Print the records below line for line without any changes, leaving out the pictures.

[Dataset entries]
········
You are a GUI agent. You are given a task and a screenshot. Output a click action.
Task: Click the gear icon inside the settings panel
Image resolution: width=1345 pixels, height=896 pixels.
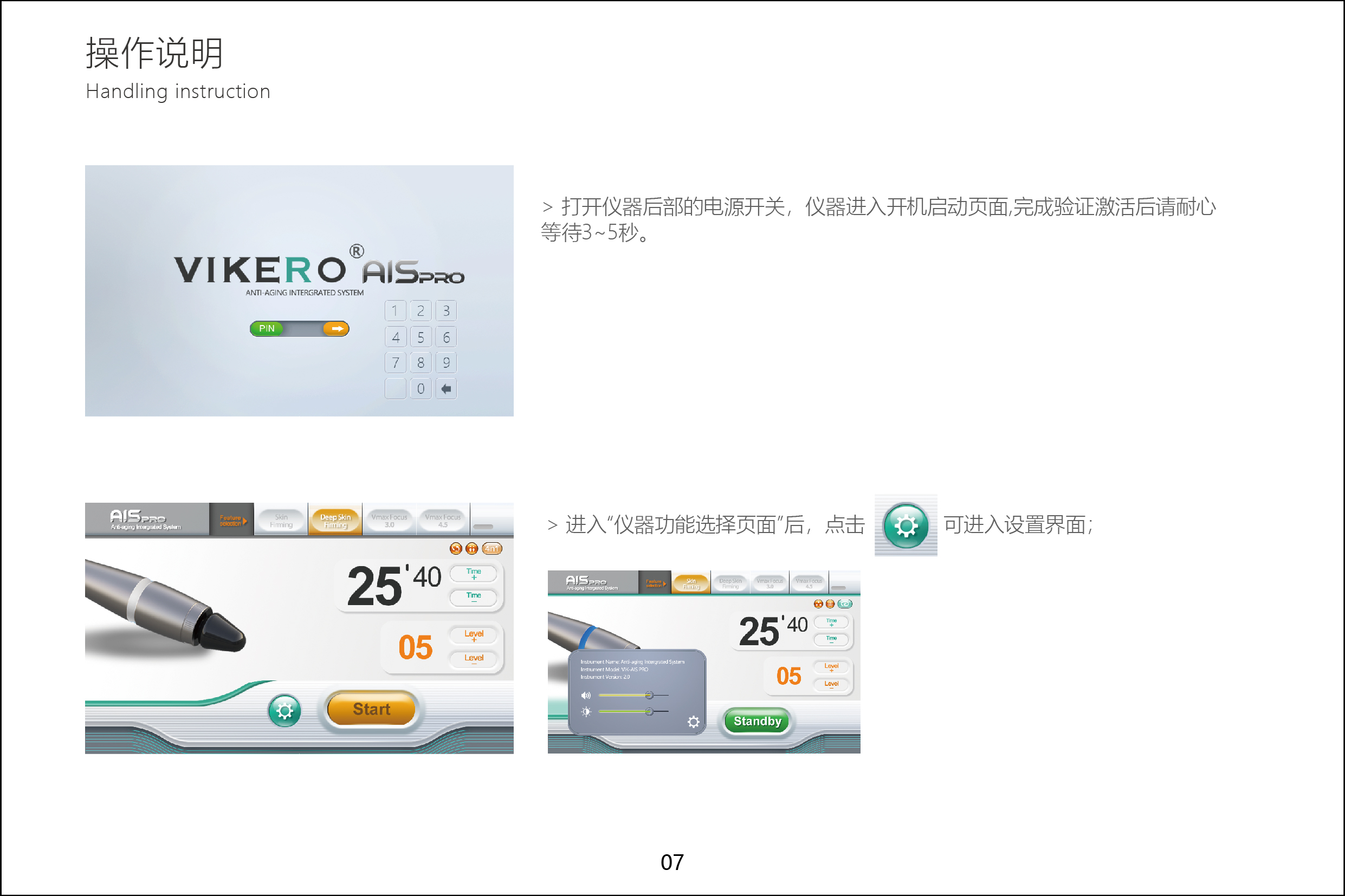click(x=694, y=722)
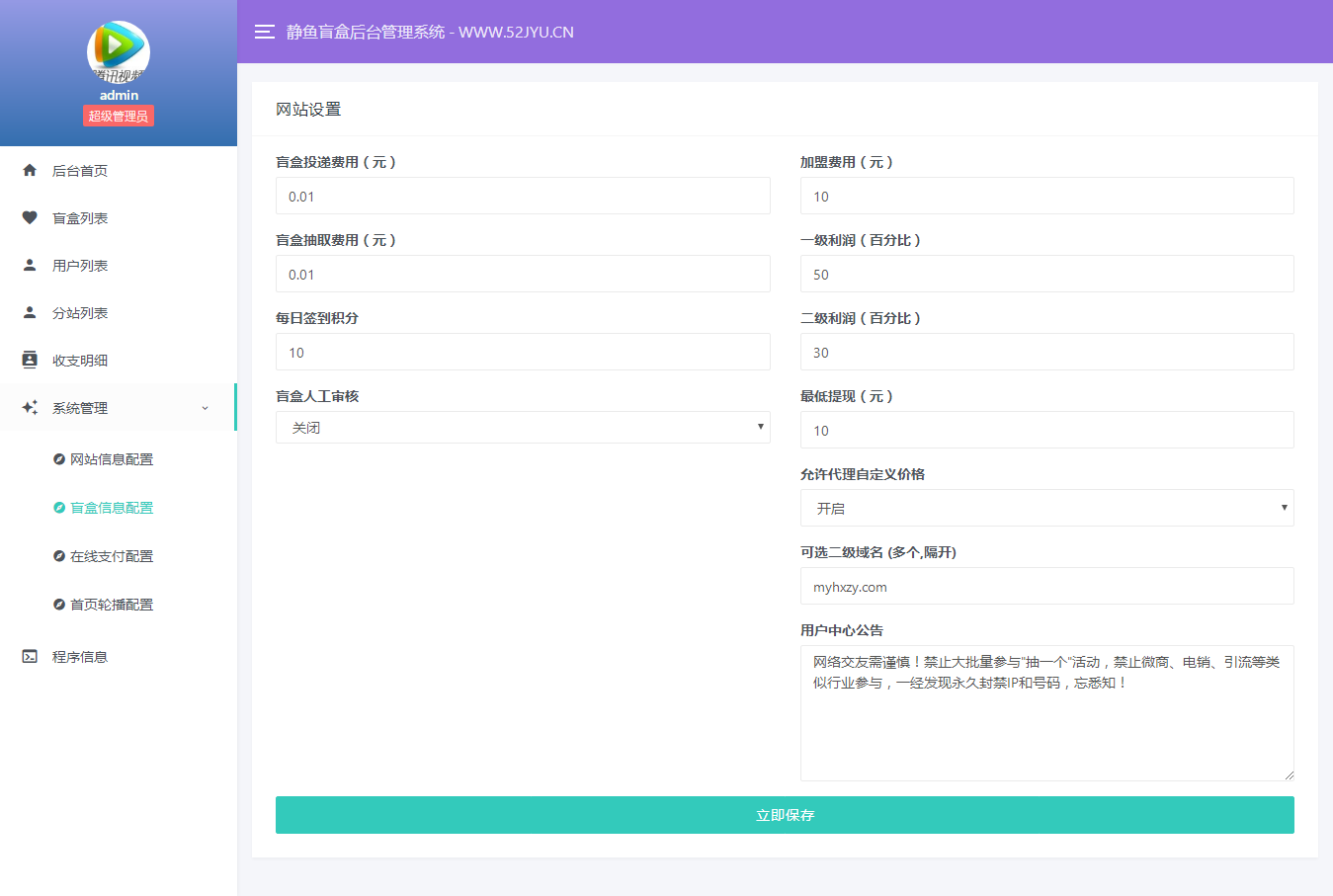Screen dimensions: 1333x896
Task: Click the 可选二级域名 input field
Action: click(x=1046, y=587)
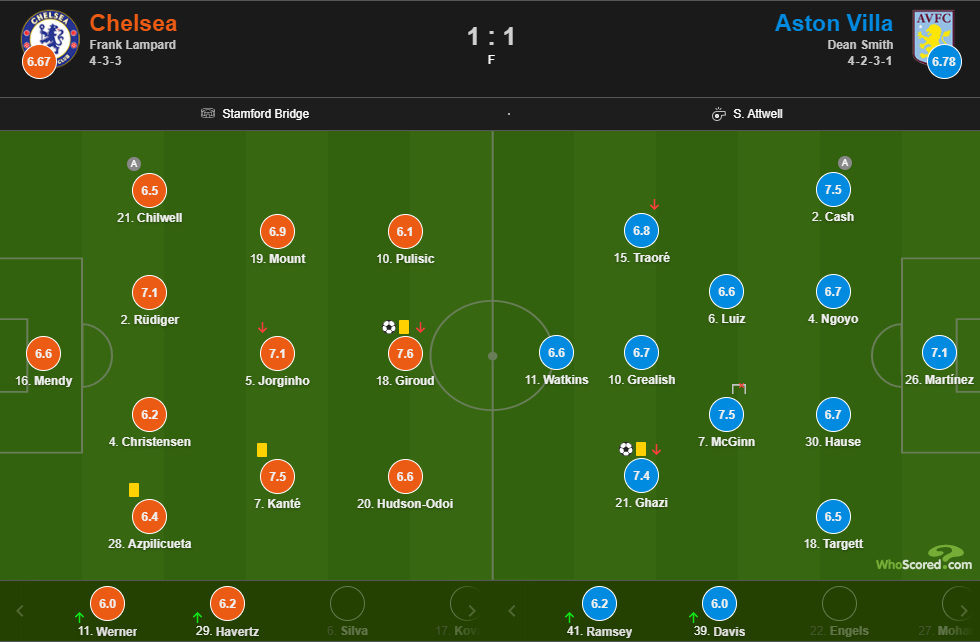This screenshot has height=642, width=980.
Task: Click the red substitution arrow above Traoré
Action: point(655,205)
········
* [Solution to this task]:
You are a GUI agent. You are given a task and a screenshot. Output a click action.
Task: Click the gear icon inside the settings panel
Image resolution: width=1345 pixels, height=896 pixels.
click(x=694, y=722)
Screen dimensions: 1333x896
Task: Click the 可选二级域名 input field
Action: click(x=1046, y=587)
This screenshot has height=642, width=980.
Task: Click the red substitution arrow above Traoré
Action: point(655,205)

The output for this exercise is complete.